Мы находились в ущелье темноты, поскольку в темноту был погружен весь Уайтчепел, так как отцы города не проявили щедрости в отношении газового освещения беднейшего района. На противоположной стороне улицы царило какое-то оживление; я увидел освещенные окна Клуба анархистов, куда недавно наведался, высматривая, что к чему. Мы прошли по Бернер, мимо вывески на фасаде «Международный клуб образования рабочих», внизу маленькими буквами перевод на идише. Яркий свет из окон второго этажа остался в стороне, потому что мы держались близко к стене здания. Услышав доносящиеся сверху буйные раскаты, я понял, что не за горами бесконечный хриплый припев «Интернационала».

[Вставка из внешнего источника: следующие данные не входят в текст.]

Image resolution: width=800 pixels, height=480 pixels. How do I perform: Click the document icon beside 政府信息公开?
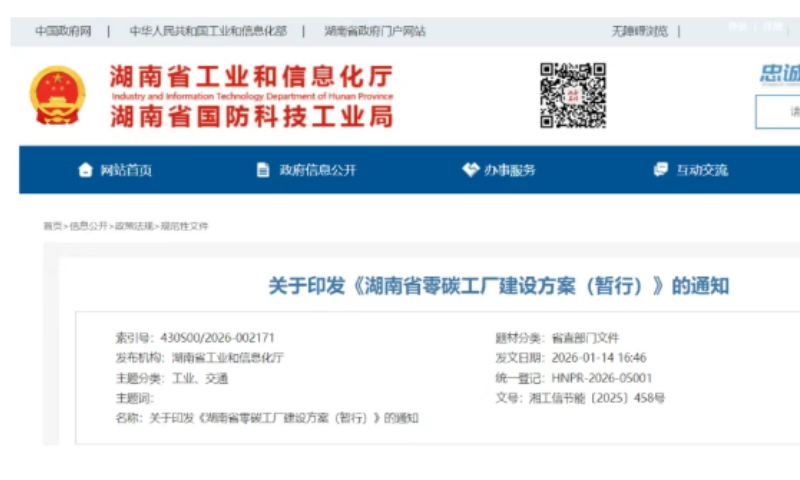click(x=263, y=170)
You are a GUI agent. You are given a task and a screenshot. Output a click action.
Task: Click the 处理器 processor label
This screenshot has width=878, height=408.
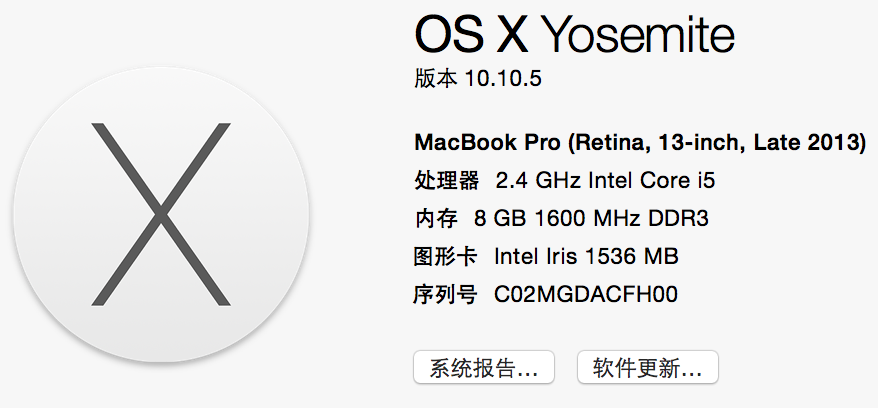click(448, 181)
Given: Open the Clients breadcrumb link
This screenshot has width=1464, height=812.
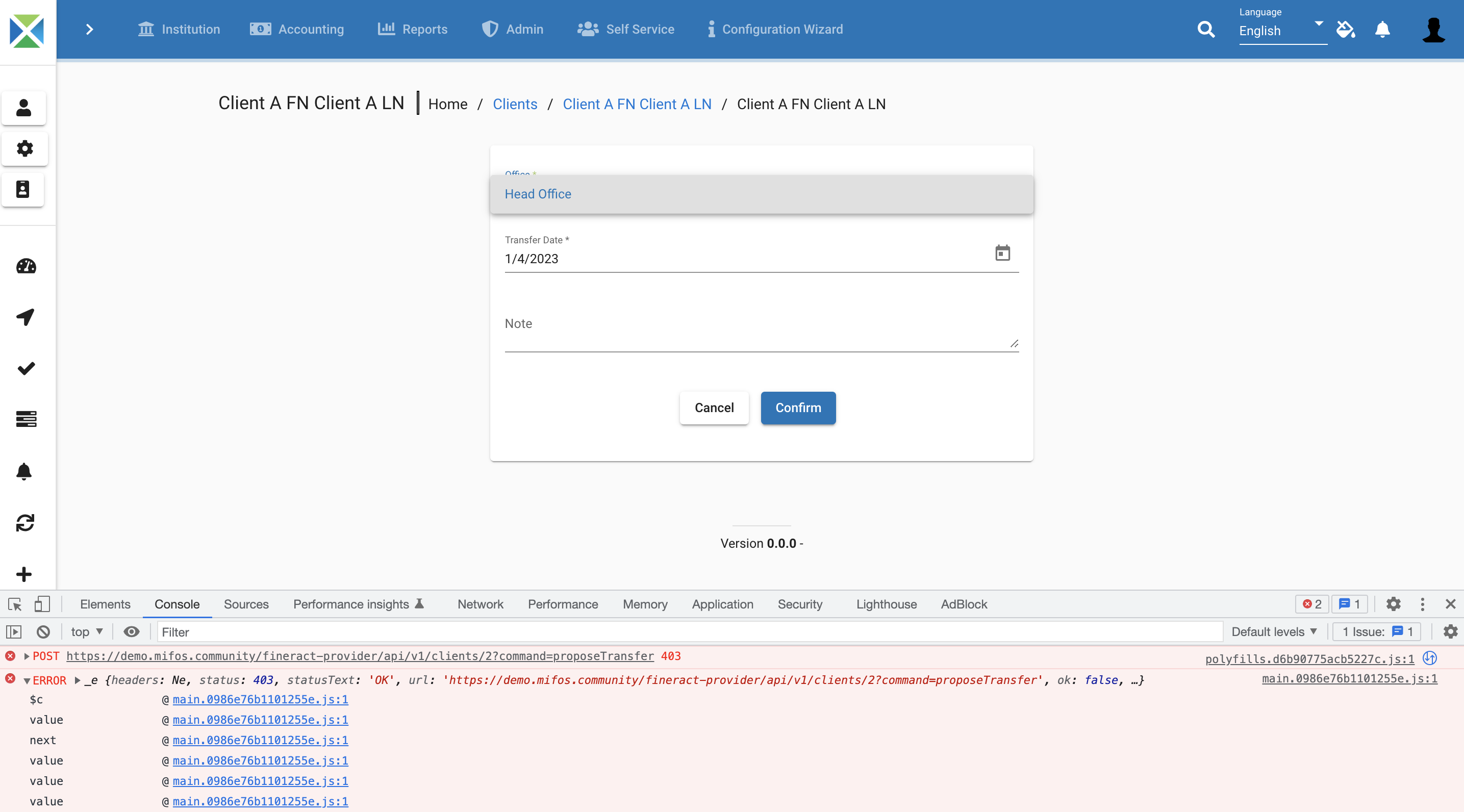Looking at the screenshot, I should 515,104.
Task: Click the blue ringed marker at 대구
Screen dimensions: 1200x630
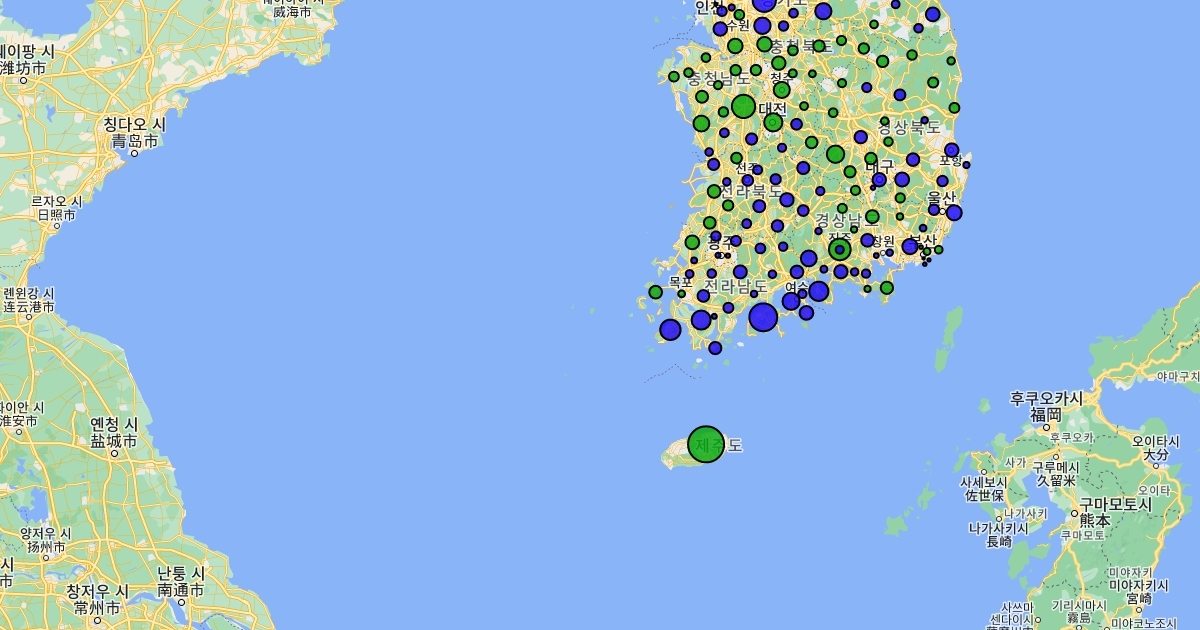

Мы прошли мимо, и политический гвалт не то чтобы совсем умолк, но затих, превратившись в неясный шум. Впереди открылся проход между зданиями, а в глубине его, всего в нескольких шагах, двустворчатые ворота, исписанные неразборчивыми белыми каракулями. Поскольку я хорошо разведал местность, я знал, что там находится: несколько зданий сразу же за южной стеной клуба и «двор», где устроили свои мастерские шорник и скорняк; рядом заброшенное строение, в котором когда-то была кузница, затем конюшни, но теперь в нем обитали только одни крысы.
Здесь и будет конечная точка путешествия моей прекрасной. Ворота были не заперты, и мы, приоткрыв створки, проскользнули внутрь и оказались в узком проходе между зданием клуба и отстоящим от него меньше чем на пятнадцать футов жилым домом, где, всего в нескольких шагах от улицы, было темно как в царстве Аида. Нас поглотил мрак, и моя прекрасная взяла меня за руку – я постарался сделать так, чтобы она не нащупала зажатый в ней нож – и привлекла к себе, отступая к стене у самых ворот. Ее дыхание коснулось моей щеки, и она изобразила возбуждение – хорошая актриса, играющая свою роль до конца. Я уловил в ее дыхании аромат мяты – многие девушки жуют ее листья, готовясь к предстоящей работе.
Бледное лицо женщины было совсем близко; образ с полотна кого-то из Братства прерафаэлитов, возможно, Офелия на дне пруда – Элизабет Сиддал на знаменитом полотне Милле[25], – такой естественный и в то же время призрачный, прекрасный, однако непостижимый, хорошо скрывающий свои тайны и не излучающий ни боли, ни страха, а только расслабленное удовлетворение. Я различил на этом лице следы улыбки, не натянутой, но искренней, ибо бедняжка знала, что монета, которую я ей дам, обеспечит ей комнату в ночлежке, что позволит отдохнуть перед тем, как завтра снова начинать борьбу, или стакан джина, что позволит забыть проведенный в борьбе день сегодняшний.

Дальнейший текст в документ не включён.